I would probably patch the crack first, make the cracks a bit bigger with a grinder or grout scraper. Fill the crack with some hydraulic cement or caulk. Then paint.


----------



## Lattimer (Oct 18, 2011)

Bud Cline said:


> In time it will cure itself, until then it should be a non-issue.



You sound like an echo.

Bud's right....somewhat. 

Efflorescence is caused by water wicking through concrete, dissolving salts along the way, coming to the surface, evaporating, and then leaving behind the salts. Often these salts are no longer water soluble once they hit air and react with carbon dioxide, which is why hitting them with the hose generally won't wash them away. 

Eliminating water penetration into your slab is no longer an option, unless you rip it up and install a vapor barrier...overkill in my opinion. 

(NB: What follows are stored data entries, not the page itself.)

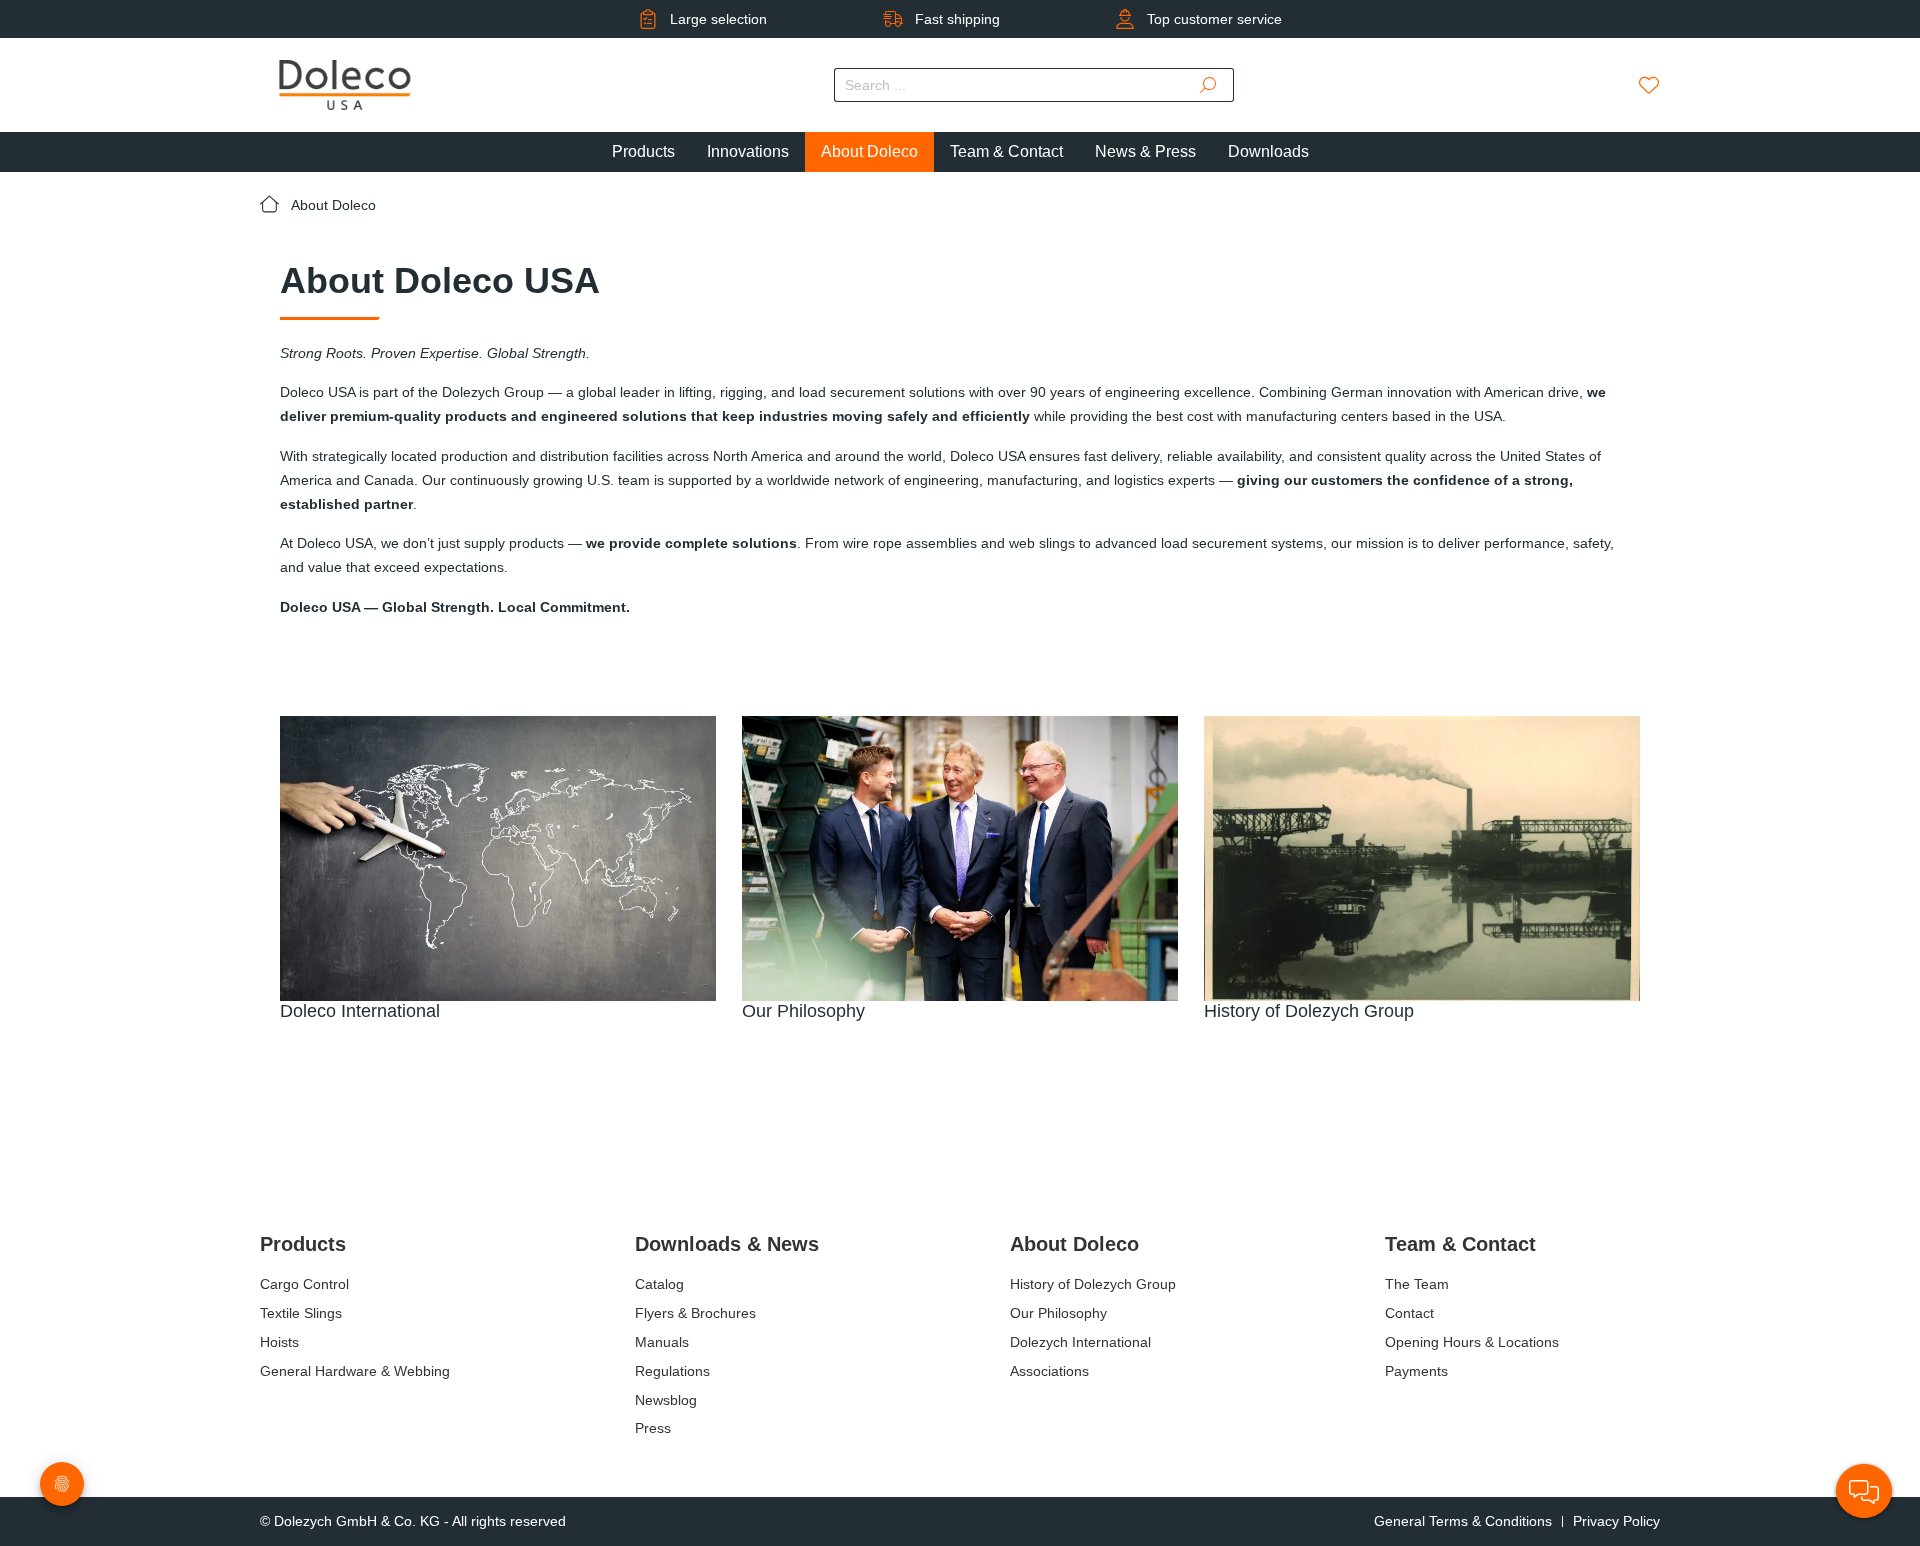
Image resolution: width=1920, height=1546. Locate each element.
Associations (1049, 1371)
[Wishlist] (1649, 85)
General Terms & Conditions (1463, 1521)
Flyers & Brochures (695, 1313)
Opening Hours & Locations (1472, 1342)
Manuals (662, 1342)
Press (653, 1428)
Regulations (672, 1371)
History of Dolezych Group (1093, 1284)
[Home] (275, 206)
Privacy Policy (1616, 1521)
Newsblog (666, 1400)
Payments (1416, 1371)
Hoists (279, 1342)
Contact (1409, 1313)
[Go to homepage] (345, 85)
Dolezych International (1080, 1342)
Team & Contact (1460, 1244)
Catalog (659, 1284)
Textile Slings (301, 1313)
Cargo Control (304, 1284)
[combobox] (1009, 85)
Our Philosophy (1058, 1313)
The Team (1417, 1284)
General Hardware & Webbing (355, 1371)
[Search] (1209, 85)
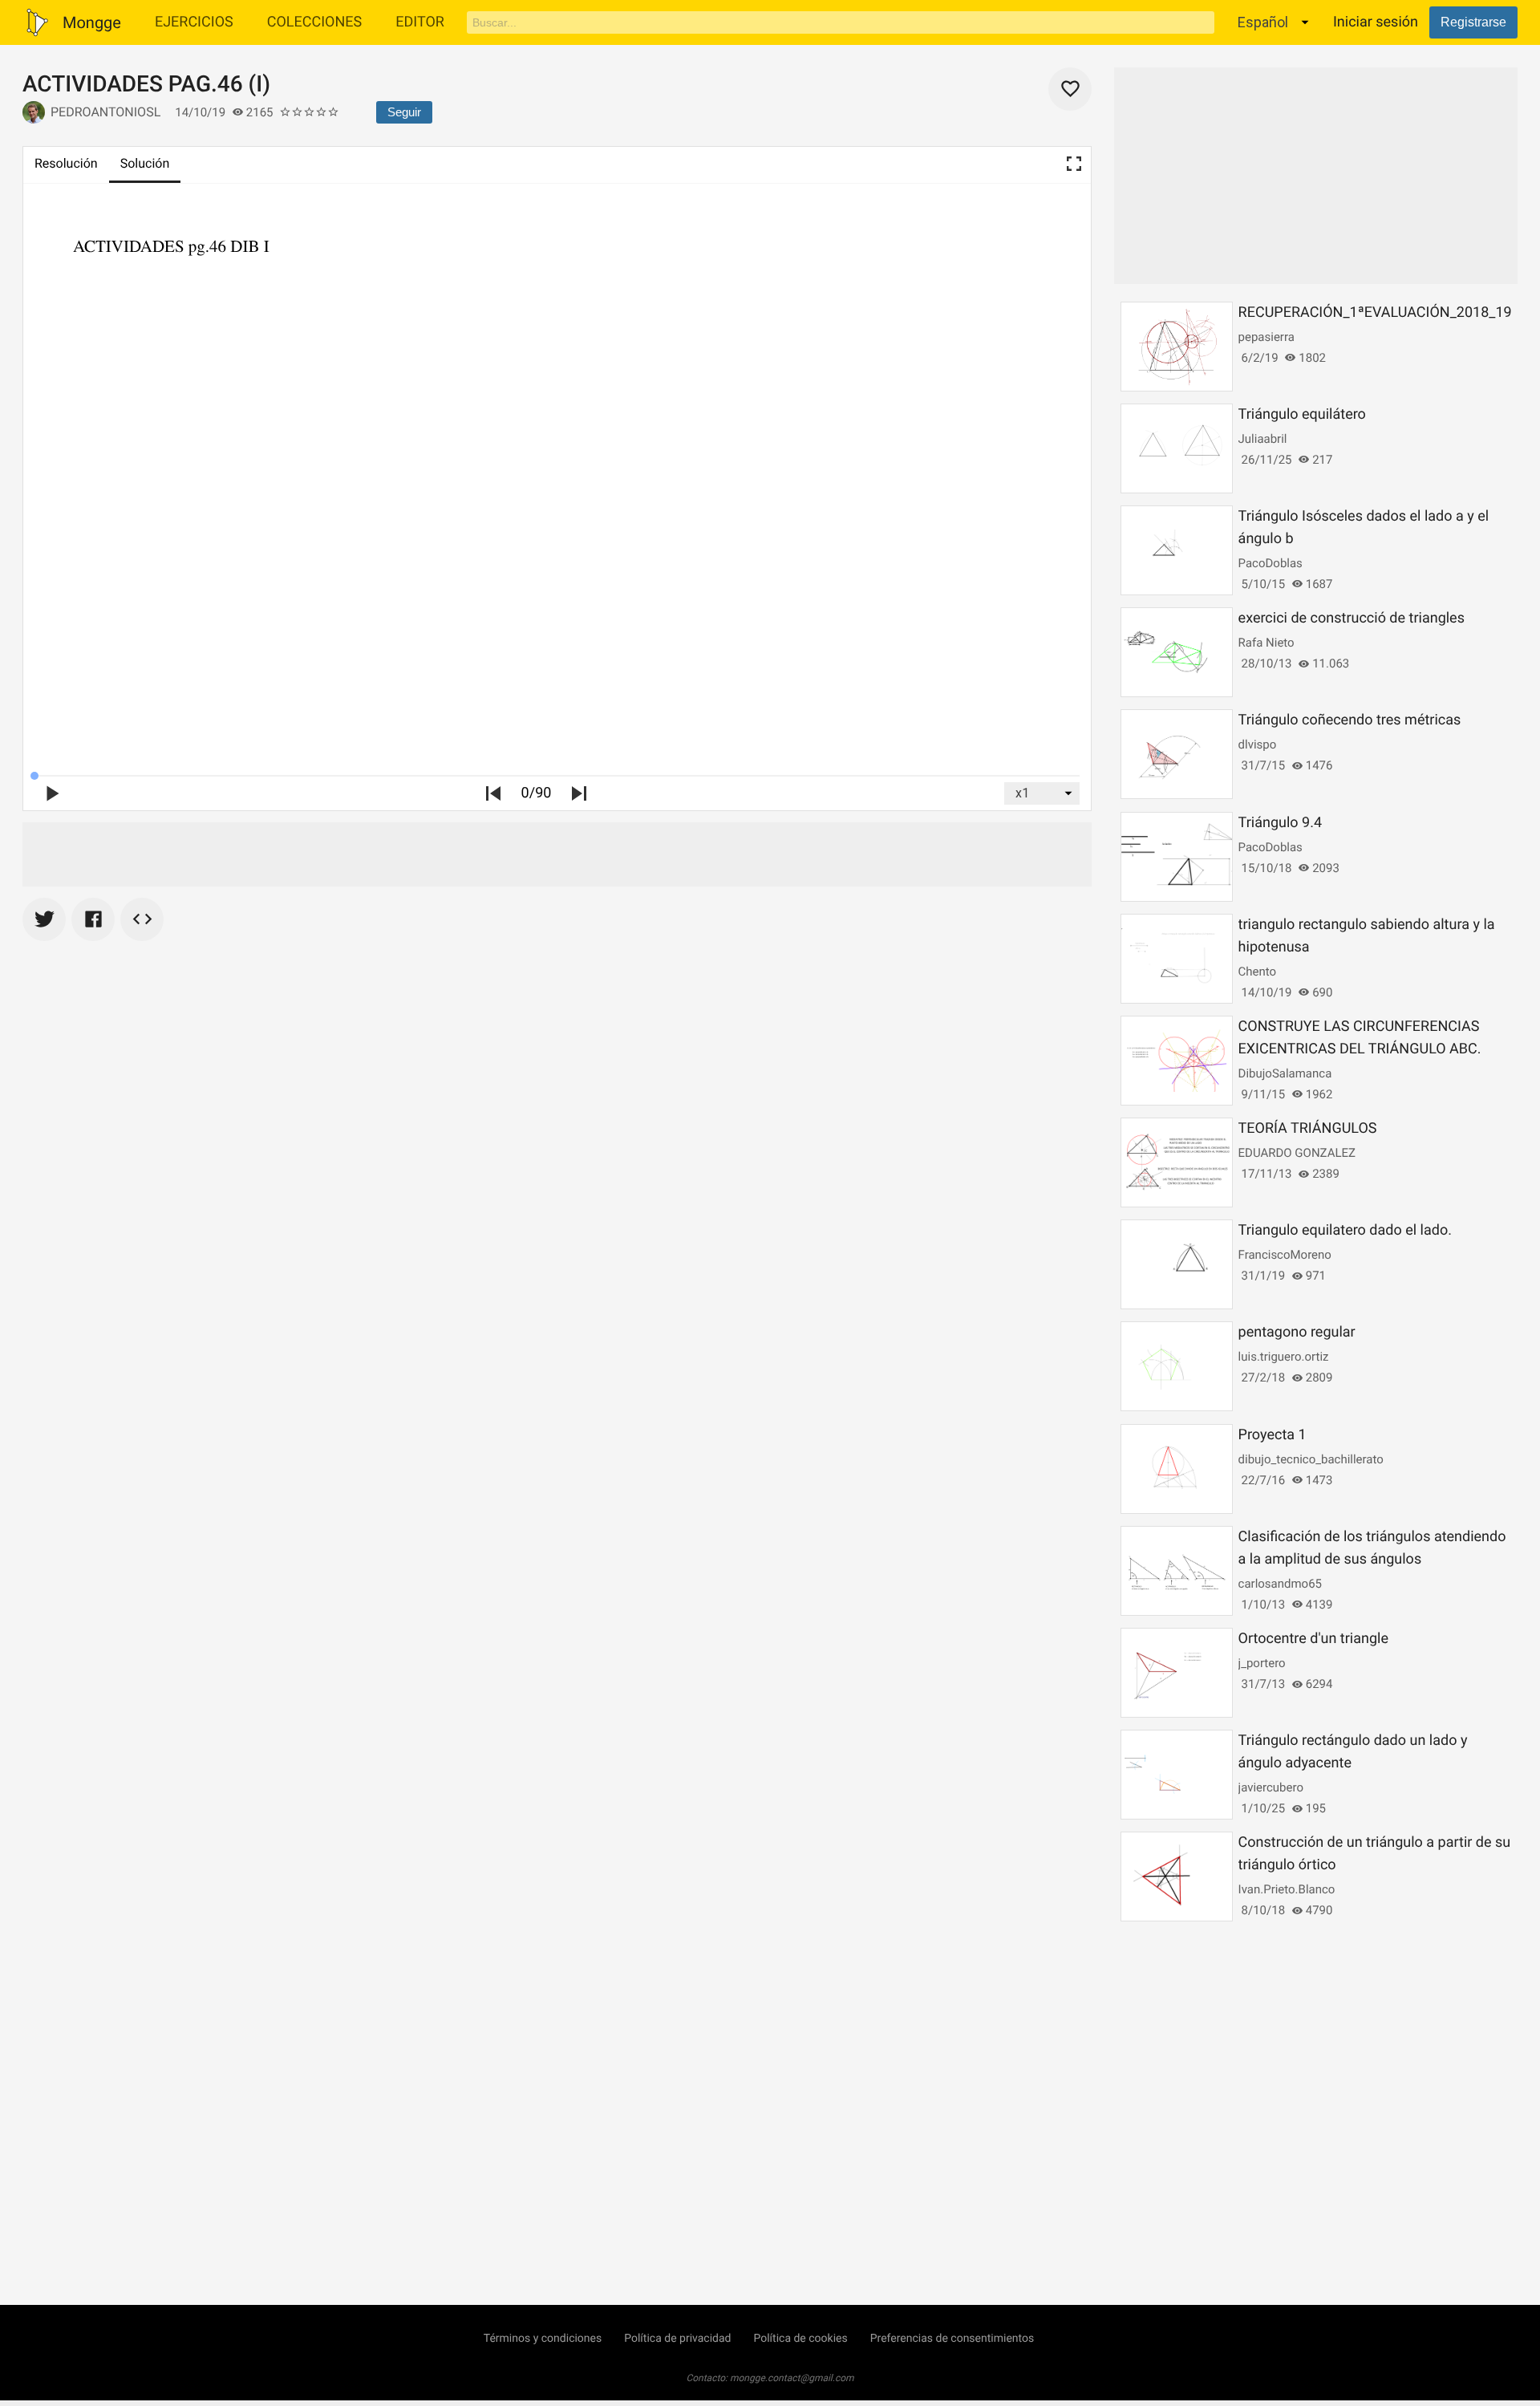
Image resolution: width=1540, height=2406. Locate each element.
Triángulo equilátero (1302, 414)
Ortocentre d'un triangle (1313, 1638)
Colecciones (315, 22)
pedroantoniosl (105, 112)
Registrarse (1473, 22)
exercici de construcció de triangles (1351, 618)
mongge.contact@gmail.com (792, 2378)
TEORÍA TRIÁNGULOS (1307, 1128)
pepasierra (1266, 337)
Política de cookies (800, 2338)
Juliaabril (1262, 439)
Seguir (404, 112)
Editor (419, 22)
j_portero (1262, 1663)
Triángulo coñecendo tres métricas (1349, 720)
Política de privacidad (677, 2338)
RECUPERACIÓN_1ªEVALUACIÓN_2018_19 (1375, 312)
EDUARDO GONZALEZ (1297, 1153)
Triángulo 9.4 (1280, 822)
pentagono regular (1297, 1332)
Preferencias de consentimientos (952, 2338)
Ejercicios (194, 22)
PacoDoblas (1270, 563)
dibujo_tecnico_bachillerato (1311, 1459)
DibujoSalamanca (1285, 1073)
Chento (1257, 971)
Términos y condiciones (543, 2338)
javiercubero (1270, 1787)
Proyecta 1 (1272, 1434)
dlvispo (1257, 744)
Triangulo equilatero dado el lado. (1345, 1230)
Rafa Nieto (1266, 642)
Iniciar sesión (1375, 22)
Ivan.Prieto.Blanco (1286, 1889)
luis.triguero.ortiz (1283, 1356)
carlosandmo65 (1280, 1583)
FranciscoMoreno (1284, 1255)
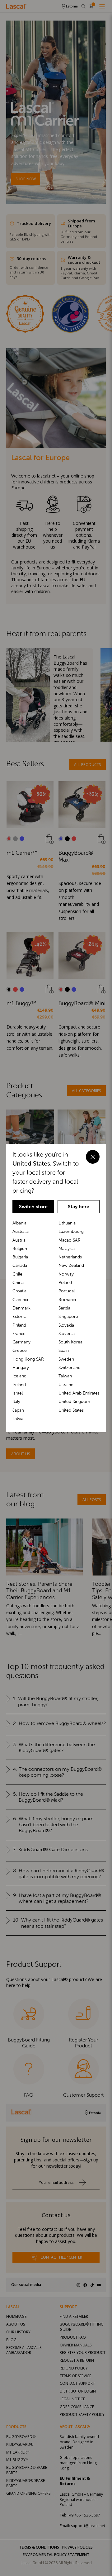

So the next way to end this is to eliminate the salts. These salts are naturally present in the concrete, so you can't eliminate them at this stage of the game (certain admixtures can be used to control the problem, but its too late for that). 

Eventually the salts in the concrete will become exhausted and the problem will be no more. In my case (hydroelectric dam), this is not an option because we have several feet of concrete under immense water pressure, so we have a efflorescence removal program because the salt deposits grow so large that they become a hazard should the fall. 

However, if the salts are present in the soils, you will never exhaust the supply of salt and water....so you can either learn to ignore it, or buy yourself a lifetime supply of wire brushes.


----------